Boilerplate (a term adopted from the printing industry) refers to a series of short clauses at the end of a legal document or contract, often grouped under a heading of ‘general’ or ‘misc’.

But this approach, treating them as irrelevant small print shoved at the back and rarely read, undermines the very real impact they can have on the parties.

A different approach

Although some boilerplate is moderately useful, a small amount is critical, and the rest is not relevant to this deal or redundant as it merely reflects national laws, almost all of it is best dealt with elsewhere in the contract.

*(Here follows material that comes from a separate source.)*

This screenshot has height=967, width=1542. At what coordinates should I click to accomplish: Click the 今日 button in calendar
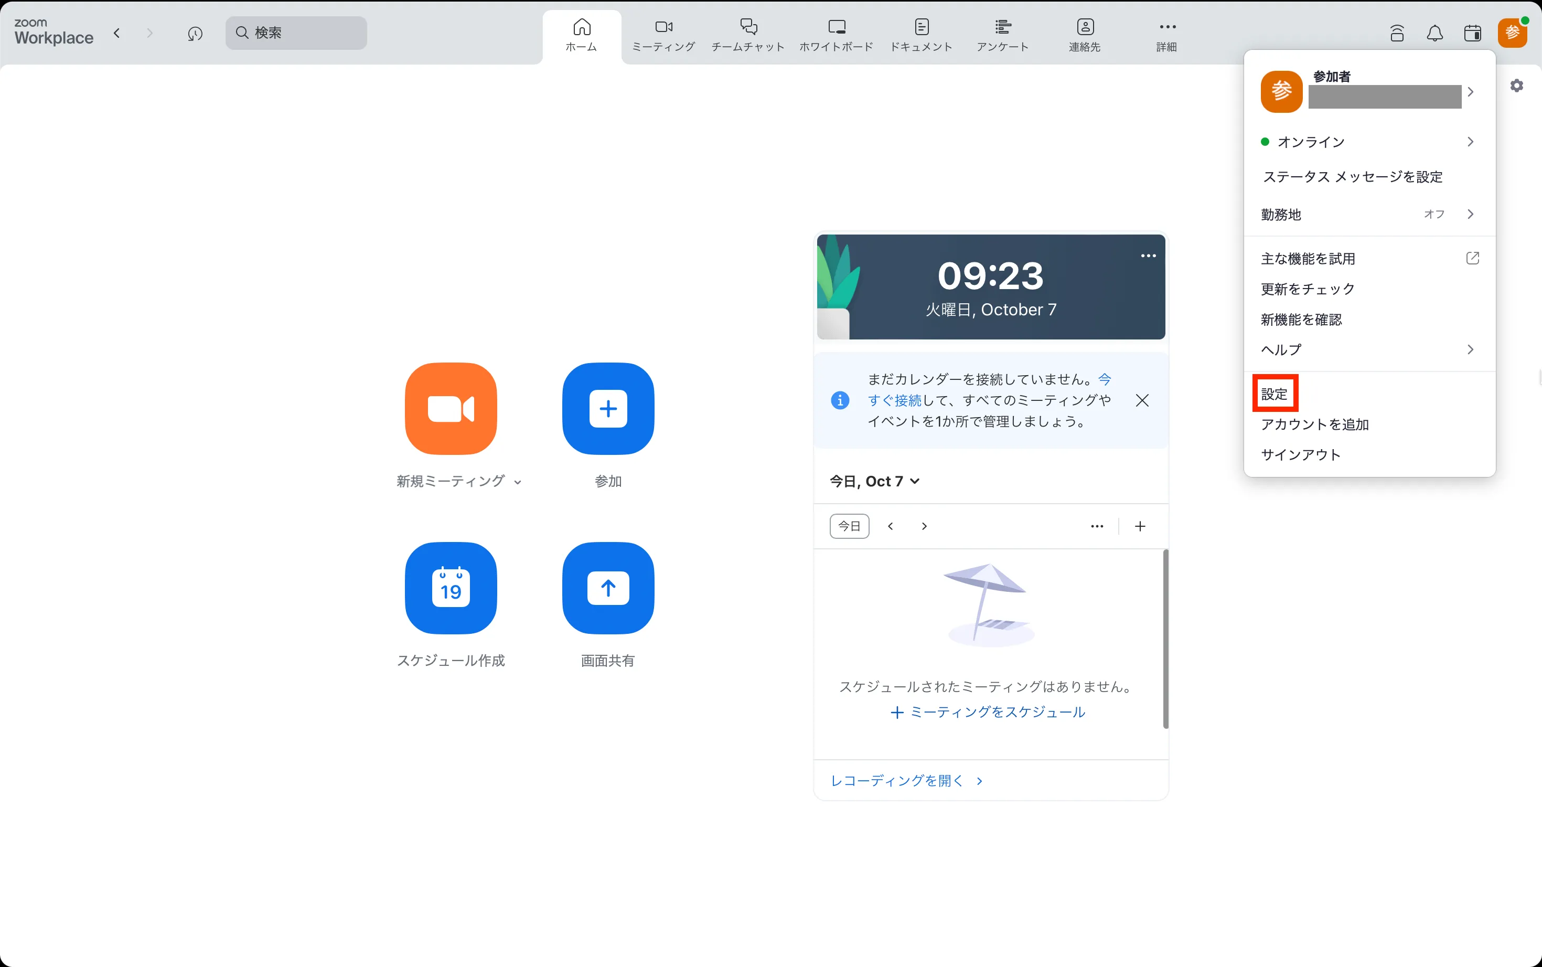pos(849,526)
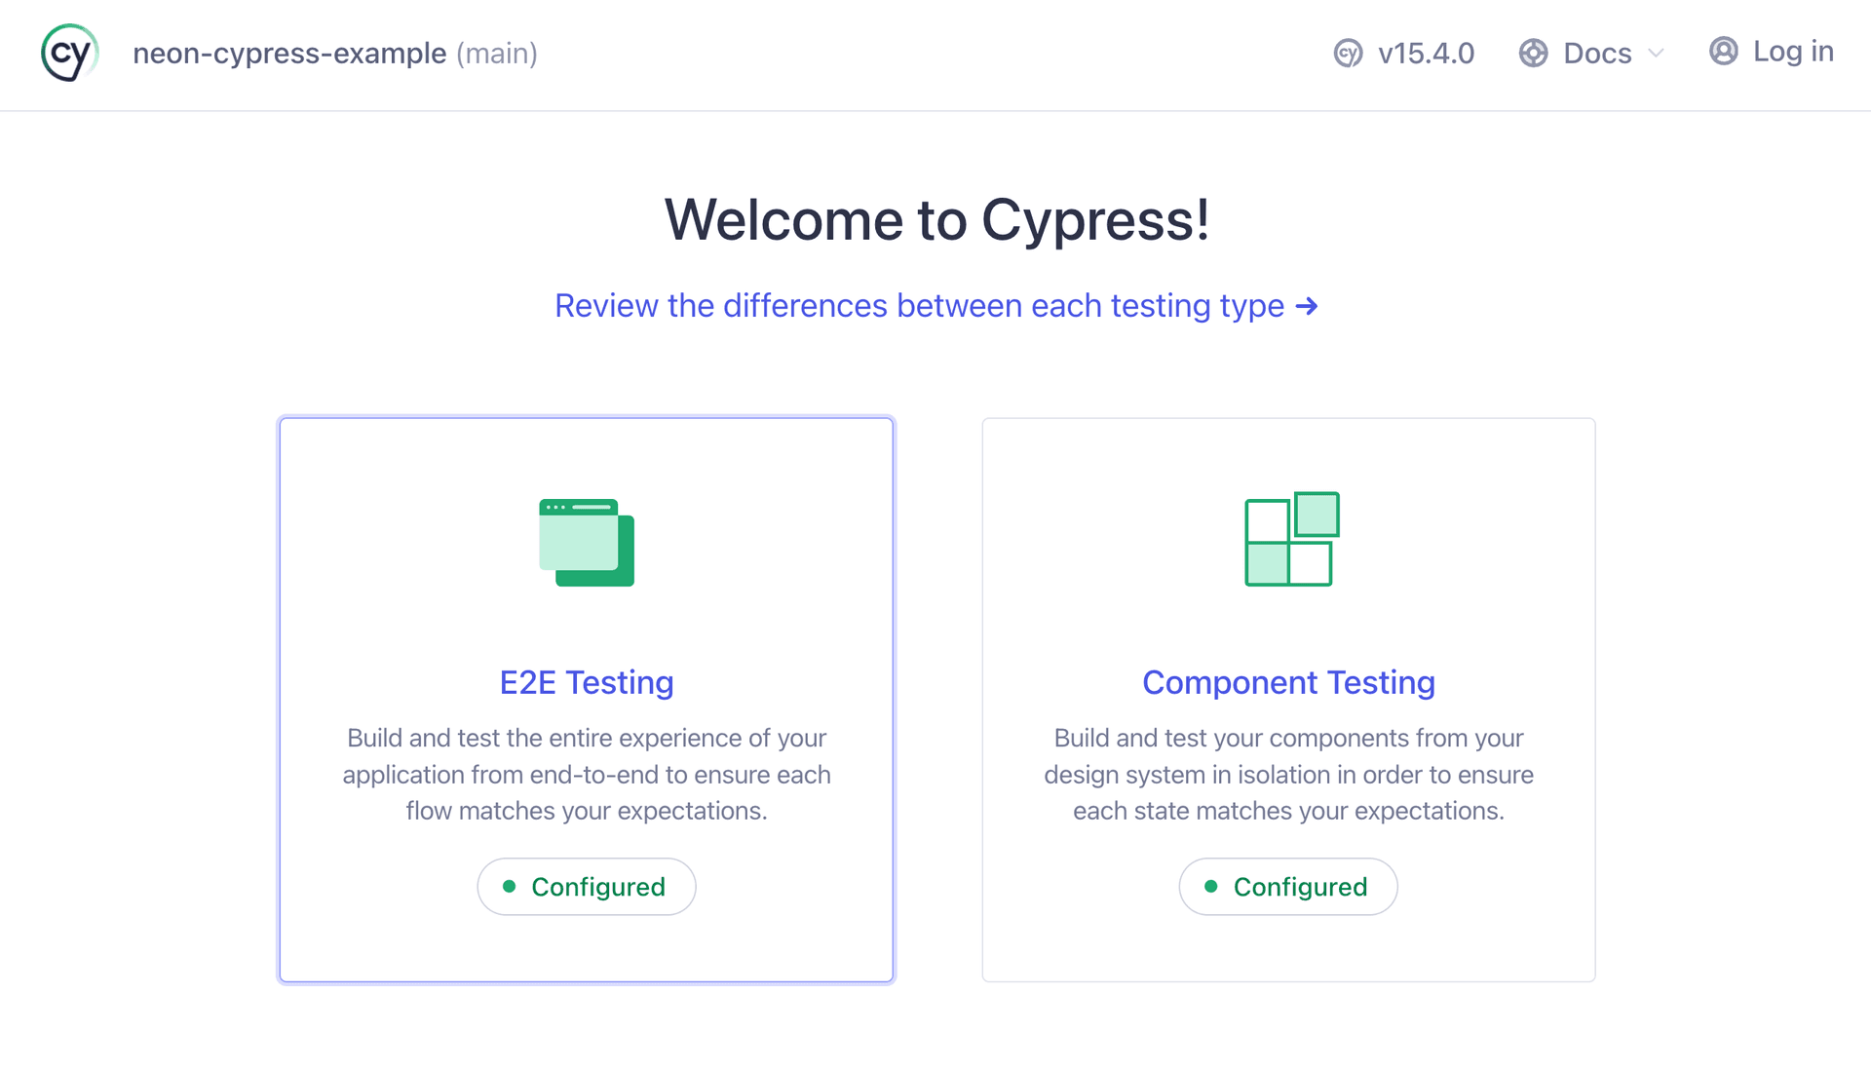Image resolution: width=1871 pixels, height=1070 pixels.
Task: Click the E2E Testing browser window icon
Action: (x=585, y=543)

Practical Law produces a practice note for subscribers on boilerplate reflecting its 2018 review of its own bloated boilerplate bonanza – the review was led by Daphne Perry, an eminently sensible plain language specialist. But even she had to retain some of the clauses! You can get free guidance on 40+ common boilerplate clauses from various sources.

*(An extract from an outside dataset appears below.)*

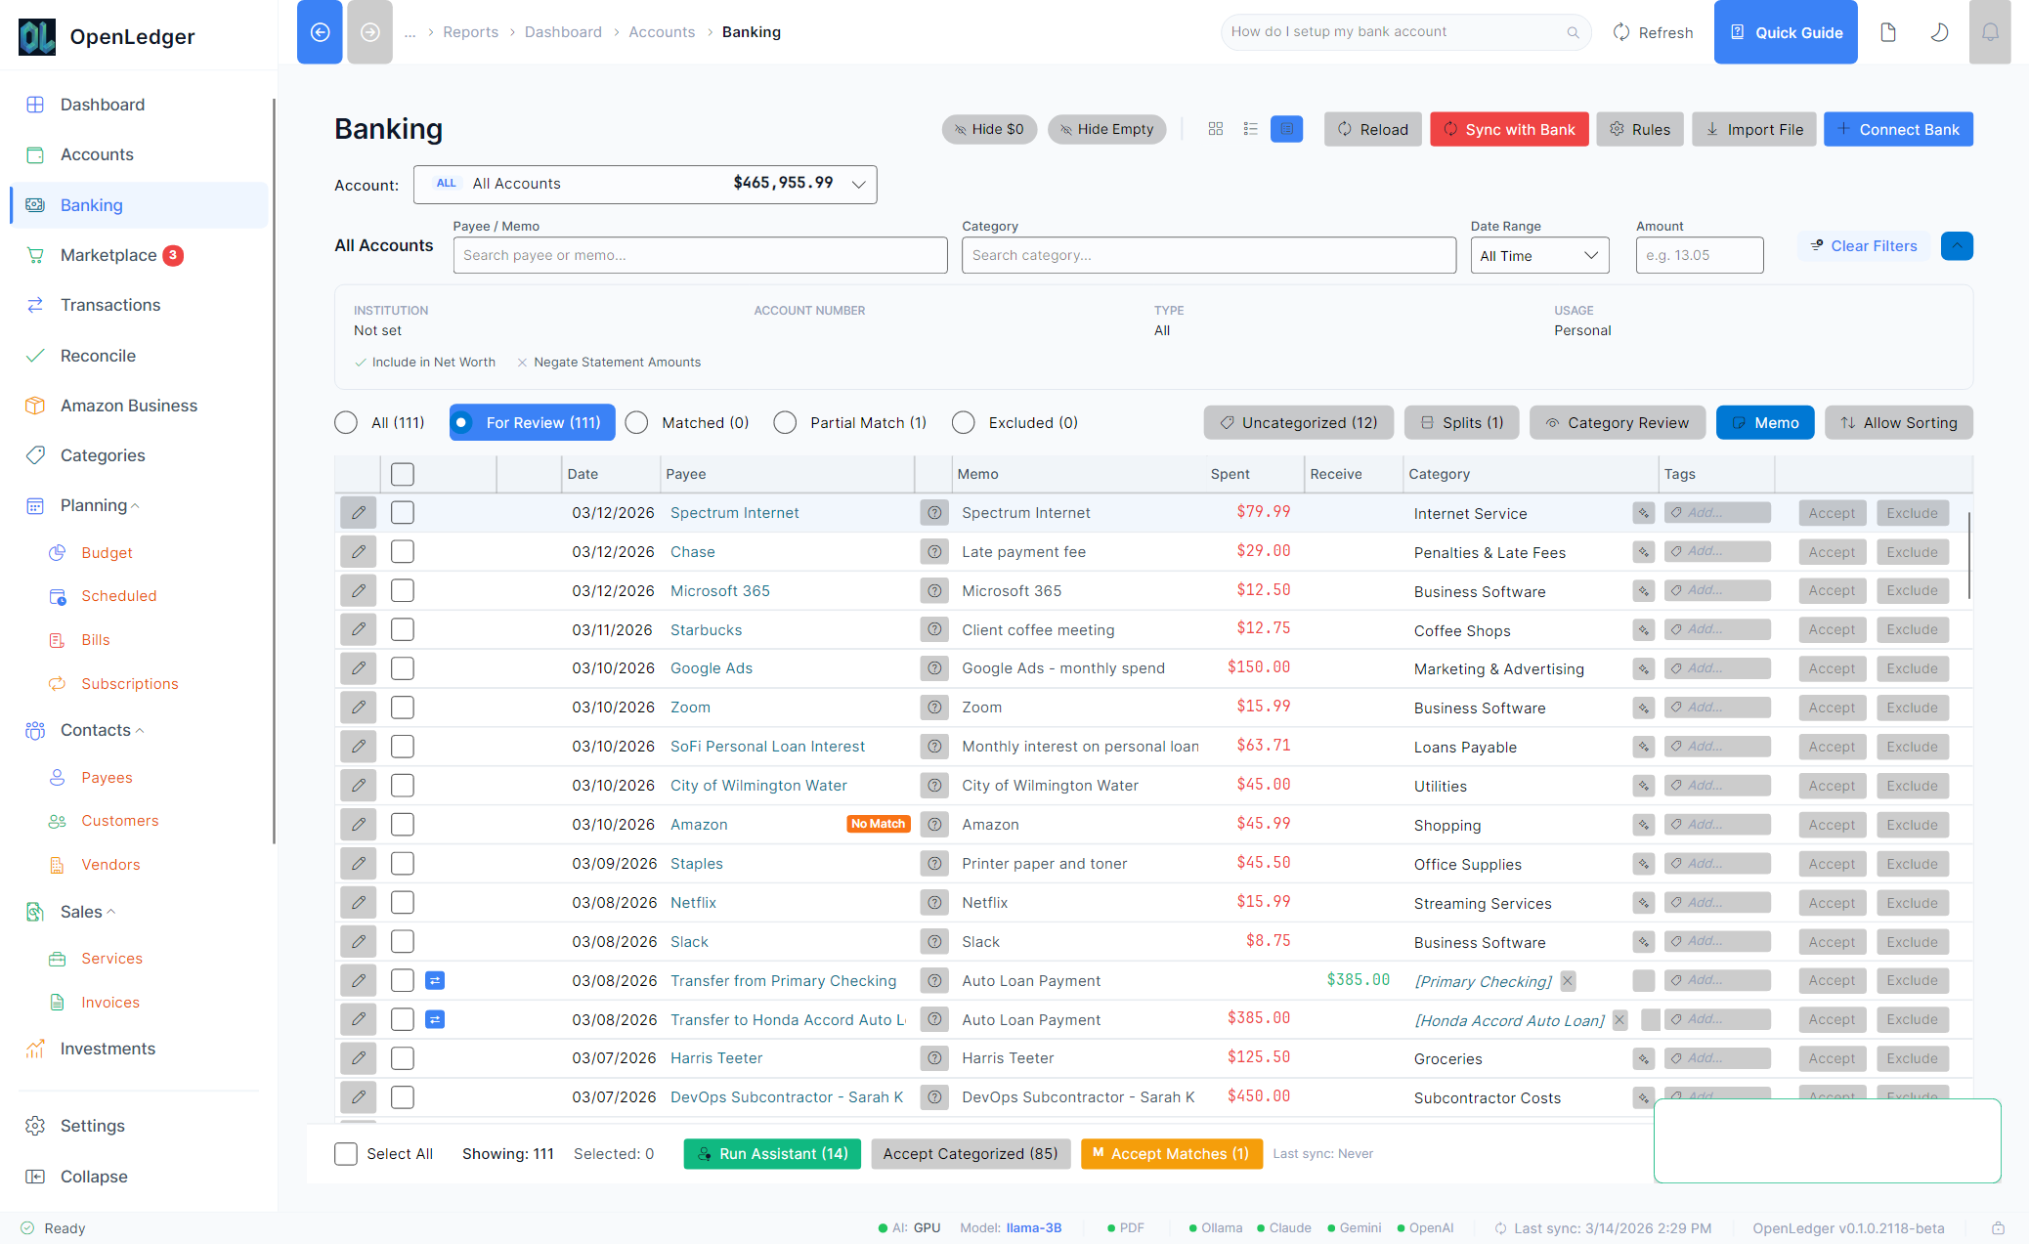The image size is (2029, 1244).
Task: Open the Spectrum Internet payee link
Action: [x=734, y=512]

But even for PLC’s retained critical content, much of it should not be in the final section. For example:

  • a clause preventing oral modifications of the contract should be part of the change management clause – what I call ‘how this contract or the scope can change’
  • a clause explaining the consequences of events beyond the parties’ control (sometimes called force majeure) should be reflected in a process to deal with delays to the project
  • where disputes can be heard and which laws apply (jurisdiction or choice of law) is best covered in the disputes section – what I call ‘how we resolve issues’
  • any restrictions or bans on passing on the interests of the parties really comes under the subcontracting process – especially as assignment is now generally permitted for providers under the 2018 Assignment Regulations
  • the consequences of termination and what each party should do to create an orderly end to their relationship, are much clearer in the section on termination or cancellation aka ‘how this contract can end’.
  • any interest on late payments should be either governed by statute (the Late Payment of Commercial Debts (Interest) Act 1988) or noted in the payment process.

I don’t consider some content suitable for boilerplate at all – copyright and confidentiality (or how the parties can share and use information), caps on liability or liquidated damages (pre-agreed damages paid for delays to completion or other breaches of contract), and indemnities all need careful consideration and tailoring to the specific transaction.

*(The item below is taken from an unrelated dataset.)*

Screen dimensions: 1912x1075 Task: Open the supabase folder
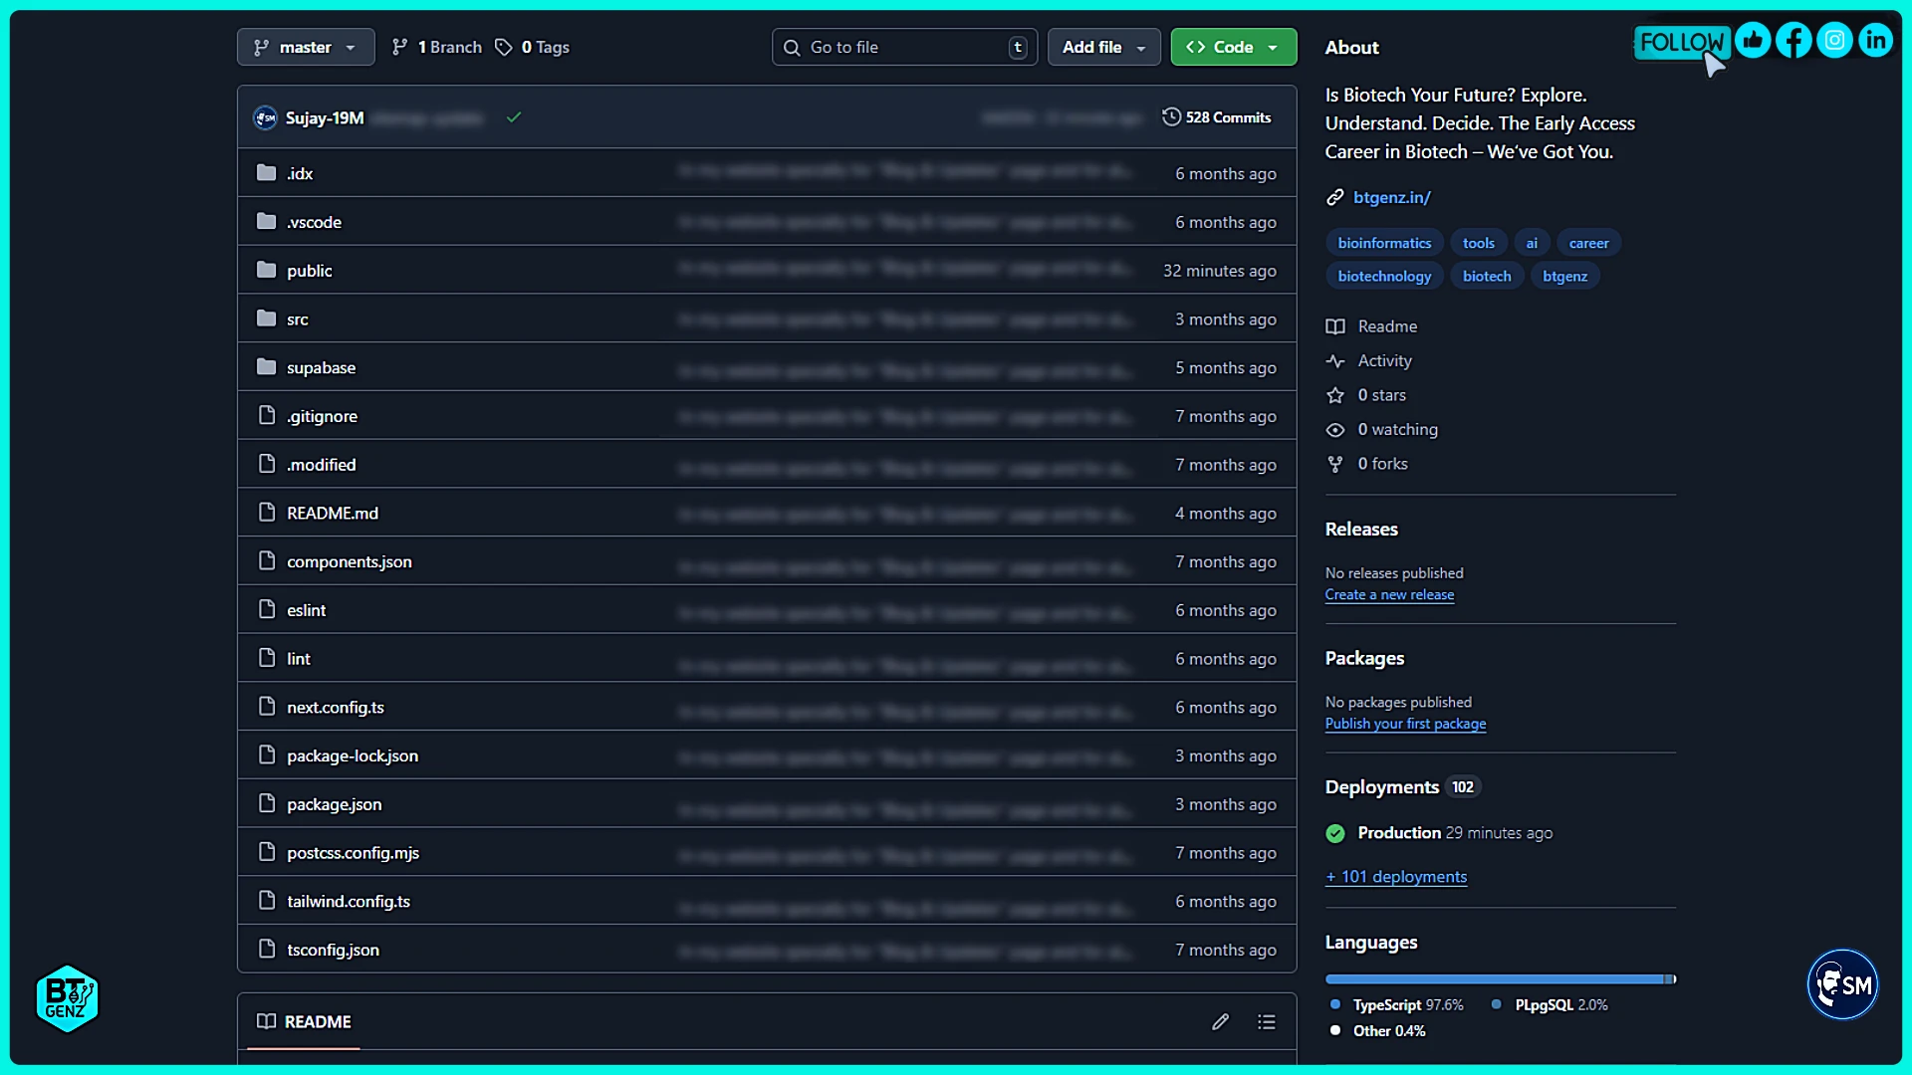[321, 368]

My only concession is to include a statement that the contract does not grant rights to third parties, as some contract users don’t think a contract is properly dressed without this!

What should you do?

Writing a contract in plain language means ensuring a user can find what they need – and this means as far as possible collating all the content on a specific user-topic together. It makes little or no sense to undermine some of the beautifully-bespoke content with unconsidered ‘off-the-shelf’ boilerplate.

Your contract is not a repository for unloved clauses – it is the precise record of a specific deal between two unique companies.

Every single word needs to add value, even if it is in the so-called ‘small print’.